Chi di voi, volendo costruire una torre, non siede prima a calcolare la spesa e a vedere se ha i mezzi per portarla a termine? Per evitare che, se getta le fondamenta e non è in grado di finire il lavoro, tutti coloro che vedono comincino a deriderlo, dicendo: "Costui ha iniziato a costruire, ma non è stato capace di finire il lavoro".
Oppure quale re, partendo in guerra contro un altro re, non siede prima a esaminare se può affrontare con diecimila uomini chi gli viene incontro con ventimila? Se no, mentre l'altro è ancora lontano, gli manda dei messaggeri per chiedere pace.
Così chiunque di voi non rinuncia a tutti i suoi averi, non può essere mio discepolo».
All'inizio c'è una folla che gli andava appresso e alla fine è il singolo discepolo dinanzi alla scelta di lasciare tutto per abbraccia una croce. Se lo fa uno, c'è speranza che da quello stampo ne vengano molti. Gesù cammina avanti e parla a chi gli viene dietro: questa è l'immagine del maestro e del discepolo, di un cammino dietro qualcuno che fa la strada.
Per costruire una torre servono molti mezzi e per vincere una guerra ci vuole un grande esercito con mezzi e uomini. La sequela di Gesù non è cosa da poco: somiglia a un grattacielo; è una vera e propria battaglia da vincere. Eppure, per questa grande impresa, secondo la logica del Vangelo che rovescia la nostra, per riuscire bisogna perdere, per ottenere occorre lasciare, per costruire bisogna rinunciare a tutto ciò che si ha. Il motivo è semplice: solo così si dipende in modo assoluto da Dio. Era già accaduto a Gedeone, il re guerriero che combatté contro i Madianiti. Dio gli fece ridurre drasticamente il numero dei combattenti, da trentaduemila a trecento, per affidarsi solo dalla protezione di Dio.
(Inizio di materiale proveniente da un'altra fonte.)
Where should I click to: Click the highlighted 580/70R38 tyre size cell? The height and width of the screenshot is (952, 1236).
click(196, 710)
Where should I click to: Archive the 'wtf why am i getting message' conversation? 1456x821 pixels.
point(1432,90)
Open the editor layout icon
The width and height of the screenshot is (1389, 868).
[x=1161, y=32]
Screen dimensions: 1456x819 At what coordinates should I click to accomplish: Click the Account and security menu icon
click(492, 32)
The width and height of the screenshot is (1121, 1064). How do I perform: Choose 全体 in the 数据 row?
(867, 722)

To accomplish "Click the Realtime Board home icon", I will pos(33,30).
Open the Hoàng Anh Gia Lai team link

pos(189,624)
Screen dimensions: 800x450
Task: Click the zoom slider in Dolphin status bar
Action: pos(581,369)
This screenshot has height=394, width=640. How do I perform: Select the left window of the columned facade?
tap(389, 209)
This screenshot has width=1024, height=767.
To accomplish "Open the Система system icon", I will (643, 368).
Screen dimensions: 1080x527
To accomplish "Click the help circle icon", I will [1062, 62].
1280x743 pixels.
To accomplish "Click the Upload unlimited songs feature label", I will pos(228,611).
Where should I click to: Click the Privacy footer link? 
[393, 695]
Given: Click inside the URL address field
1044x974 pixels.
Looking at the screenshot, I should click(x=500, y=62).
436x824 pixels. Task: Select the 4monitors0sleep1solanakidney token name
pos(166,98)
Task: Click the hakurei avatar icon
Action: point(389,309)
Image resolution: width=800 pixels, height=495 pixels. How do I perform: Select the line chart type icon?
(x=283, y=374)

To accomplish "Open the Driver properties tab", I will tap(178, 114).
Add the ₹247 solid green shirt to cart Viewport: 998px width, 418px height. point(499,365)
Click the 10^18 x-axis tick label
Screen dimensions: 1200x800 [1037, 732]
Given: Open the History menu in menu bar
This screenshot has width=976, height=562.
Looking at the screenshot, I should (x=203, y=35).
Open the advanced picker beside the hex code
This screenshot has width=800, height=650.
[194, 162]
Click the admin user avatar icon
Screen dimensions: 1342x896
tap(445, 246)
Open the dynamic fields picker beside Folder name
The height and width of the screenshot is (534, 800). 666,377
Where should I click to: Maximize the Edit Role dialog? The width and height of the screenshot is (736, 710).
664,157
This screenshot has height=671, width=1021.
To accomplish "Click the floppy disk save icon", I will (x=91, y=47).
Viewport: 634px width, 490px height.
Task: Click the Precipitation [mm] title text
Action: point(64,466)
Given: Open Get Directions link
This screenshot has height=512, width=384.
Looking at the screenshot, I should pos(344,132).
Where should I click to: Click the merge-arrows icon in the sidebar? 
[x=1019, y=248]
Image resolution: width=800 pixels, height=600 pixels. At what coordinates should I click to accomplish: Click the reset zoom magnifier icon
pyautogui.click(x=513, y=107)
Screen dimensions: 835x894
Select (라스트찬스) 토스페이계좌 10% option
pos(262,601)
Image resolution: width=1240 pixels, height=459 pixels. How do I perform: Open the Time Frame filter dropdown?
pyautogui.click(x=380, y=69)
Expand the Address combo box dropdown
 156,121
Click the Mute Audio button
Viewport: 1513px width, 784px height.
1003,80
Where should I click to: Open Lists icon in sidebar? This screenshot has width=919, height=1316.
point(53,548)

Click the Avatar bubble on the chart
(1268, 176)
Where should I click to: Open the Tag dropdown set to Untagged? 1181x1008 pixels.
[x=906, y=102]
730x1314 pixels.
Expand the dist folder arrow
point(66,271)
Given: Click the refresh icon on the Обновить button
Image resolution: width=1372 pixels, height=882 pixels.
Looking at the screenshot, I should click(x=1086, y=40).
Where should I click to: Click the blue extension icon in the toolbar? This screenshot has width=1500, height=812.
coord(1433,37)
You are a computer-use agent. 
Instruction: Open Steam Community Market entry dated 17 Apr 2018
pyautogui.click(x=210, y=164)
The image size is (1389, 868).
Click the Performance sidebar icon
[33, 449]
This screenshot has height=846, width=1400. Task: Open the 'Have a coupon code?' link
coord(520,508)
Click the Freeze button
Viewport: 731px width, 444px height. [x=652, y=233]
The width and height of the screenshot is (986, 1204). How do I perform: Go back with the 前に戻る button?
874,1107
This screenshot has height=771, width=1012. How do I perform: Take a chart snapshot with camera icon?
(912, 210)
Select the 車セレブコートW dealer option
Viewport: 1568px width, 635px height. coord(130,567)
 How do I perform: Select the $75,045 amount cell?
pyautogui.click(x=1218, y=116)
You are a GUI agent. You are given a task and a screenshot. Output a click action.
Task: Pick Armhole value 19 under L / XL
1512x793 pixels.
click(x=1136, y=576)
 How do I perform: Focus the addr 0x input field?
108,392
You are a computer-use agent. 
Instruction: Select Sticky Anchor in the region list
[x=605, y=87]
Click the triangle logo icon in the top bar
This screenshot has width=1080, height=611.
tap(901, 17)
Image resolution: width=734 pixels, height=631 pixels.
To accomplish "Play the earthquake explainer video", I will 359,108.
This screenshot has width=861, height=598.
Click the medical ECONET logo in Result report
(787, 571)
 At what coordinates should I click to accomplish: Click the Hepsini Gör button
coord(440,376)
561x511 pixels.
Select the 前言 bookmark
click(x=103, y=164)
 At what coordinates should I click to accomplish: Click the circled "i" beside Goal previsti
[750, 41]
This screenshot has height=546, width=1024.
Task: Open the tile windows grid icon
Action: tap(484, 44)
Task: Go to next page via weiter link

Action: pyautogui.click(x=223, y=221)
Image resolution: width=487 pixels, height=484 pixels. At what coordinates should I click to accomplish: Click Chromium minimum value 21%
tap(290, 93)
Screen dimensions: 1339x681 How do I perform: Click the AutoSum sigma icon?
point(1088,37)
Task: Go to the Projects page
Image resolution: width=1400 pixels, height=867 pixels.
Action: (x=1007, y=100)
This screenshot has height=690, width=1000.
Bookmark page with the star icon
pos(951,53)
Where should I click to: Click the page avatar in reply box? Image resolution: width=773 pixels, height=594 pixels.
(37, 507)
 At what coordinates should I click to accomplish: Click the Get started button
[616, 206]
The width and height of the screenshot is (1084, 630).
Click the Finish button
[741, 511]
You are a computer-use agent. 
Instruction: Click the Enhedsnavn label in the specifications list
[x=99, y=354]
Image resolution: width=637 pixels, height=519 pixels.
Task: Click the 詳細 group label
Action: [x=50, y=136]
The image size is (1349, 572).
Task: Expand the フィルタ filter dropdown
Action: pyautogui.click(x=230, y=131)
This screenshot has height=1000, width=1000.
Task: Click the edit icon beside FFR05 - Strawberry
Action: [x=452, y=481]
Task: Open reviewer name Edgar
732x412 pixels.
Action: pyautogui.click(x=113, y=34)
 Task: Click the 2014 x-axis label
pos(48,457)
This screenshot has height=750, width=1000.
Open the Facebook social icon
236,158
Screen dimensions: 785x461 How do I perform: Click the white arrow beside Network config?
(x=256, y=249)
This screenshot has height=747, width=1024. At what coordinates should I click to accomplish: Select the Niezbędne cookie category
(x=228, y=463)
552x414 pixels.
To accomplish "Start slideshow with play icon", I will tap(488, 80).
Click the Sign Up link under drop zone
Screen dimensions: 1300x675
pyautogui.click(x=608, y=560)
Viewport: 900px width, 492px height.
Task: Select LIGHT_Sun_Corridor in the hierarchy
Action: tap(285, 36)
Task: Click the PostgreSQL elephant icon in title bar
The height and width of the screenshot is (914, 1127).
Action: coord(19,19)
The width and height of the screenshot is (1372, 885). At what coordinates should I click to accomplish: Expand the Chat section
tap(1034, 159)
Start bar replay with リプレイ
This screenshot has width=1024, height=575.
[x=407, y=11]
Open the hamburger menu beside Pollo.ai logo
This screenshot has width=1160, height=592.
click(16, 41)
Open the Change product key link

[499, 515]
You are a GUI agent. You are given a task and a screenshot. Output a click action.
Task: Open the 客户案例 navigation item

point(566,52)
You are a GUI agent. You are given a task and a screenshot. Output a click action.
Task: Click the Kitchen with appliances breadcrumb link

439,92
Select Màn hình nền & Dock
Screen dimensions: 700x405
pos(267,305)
Prendere la croce è desiderare e compiere la volontà del Padre, non la nostra, posporre l'amore per i parenti a quello per Dio, rinunciando ad ogni appoggio umano, anche quello di sangue. Solo Dio. Molto presto arriva una pienezza di vita, una ricchezza straordinaria, una familiarità con tanti. Il centuplo è la misura di paragone.
La croce buona da portare è quella degli umili e obbedienti discepoli del Signore, che vivono il comandamento dell'amore e che, seduti alla mensa del Signore, hanno il cuore colmo di pace. La Parola di Dio è profonda e vi si entra a fondo vivendo la Pasqua di Gesù, il nostro morire e risorgere in Lui. Bisogna ogni giorno far morire - questo è il senso dell'odiare! - tutto perché tutto risorga nel Signore.
Gesù sta salendo verso Gerusalemme e con lui ci sono molti poveri. La povertà interiore permette di amarlo con tutto il cuore e di rinnovare, in lui, tutte le cose e le persone. Se ci spaventa la radicalità del Vangelo, dobbiamo pensare che non si tratta di fare castelli di sabbia, ma di costruire torri, di combattere e vincere guerre impossibili.